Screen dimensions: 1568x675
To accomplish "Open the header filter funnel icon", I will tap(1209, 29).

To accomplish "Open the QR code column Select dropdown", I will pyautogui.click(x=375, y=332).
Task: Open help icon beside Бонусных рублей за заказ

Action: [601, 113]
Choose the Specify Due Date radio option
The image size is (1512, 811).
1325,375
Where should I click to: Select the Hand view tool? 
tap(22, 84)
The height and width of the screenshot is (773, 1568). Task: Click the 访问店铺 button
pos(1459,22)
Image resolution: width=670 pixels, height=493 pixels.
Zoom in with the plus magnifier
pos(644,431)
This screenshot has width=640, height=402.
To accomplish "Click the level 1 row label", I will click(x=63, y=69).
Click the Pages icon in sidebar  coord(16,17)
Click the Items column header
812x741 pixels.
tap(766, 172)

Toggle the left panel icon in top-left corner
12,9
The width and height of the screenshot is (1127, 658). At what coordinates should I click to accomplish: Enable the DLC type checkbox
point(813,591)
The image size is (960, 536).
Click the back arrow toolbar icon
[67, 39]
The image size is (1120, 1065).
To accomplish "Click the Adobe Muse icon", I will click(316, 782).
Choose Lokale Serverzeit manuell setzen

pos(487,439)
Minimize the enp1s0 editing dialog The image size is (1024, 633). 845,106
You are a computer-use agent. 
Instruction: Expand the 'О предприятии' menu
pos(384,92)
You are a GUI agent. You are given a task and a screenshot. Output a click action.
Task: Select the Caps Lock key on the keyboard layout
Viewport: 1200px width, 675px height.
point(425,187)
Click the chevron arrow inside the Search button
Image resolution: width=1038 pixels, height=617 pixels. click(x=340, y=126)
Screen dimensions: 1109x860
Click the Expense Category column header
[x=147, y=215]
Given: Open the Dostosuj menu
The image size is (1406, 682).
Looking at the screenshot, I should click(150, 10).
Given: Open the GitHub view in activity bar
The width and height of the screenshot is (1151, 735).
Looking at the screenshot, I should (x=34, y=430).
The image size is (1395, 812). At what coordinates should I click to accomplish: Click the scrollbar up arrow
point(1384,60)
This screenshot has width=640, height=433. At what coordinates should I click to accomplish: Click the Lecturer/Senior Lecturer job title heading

**Aim of the task**
Please give the number of lines in the entries that contain the word "dimensions", and nothing besides it.

**Output for this task**
2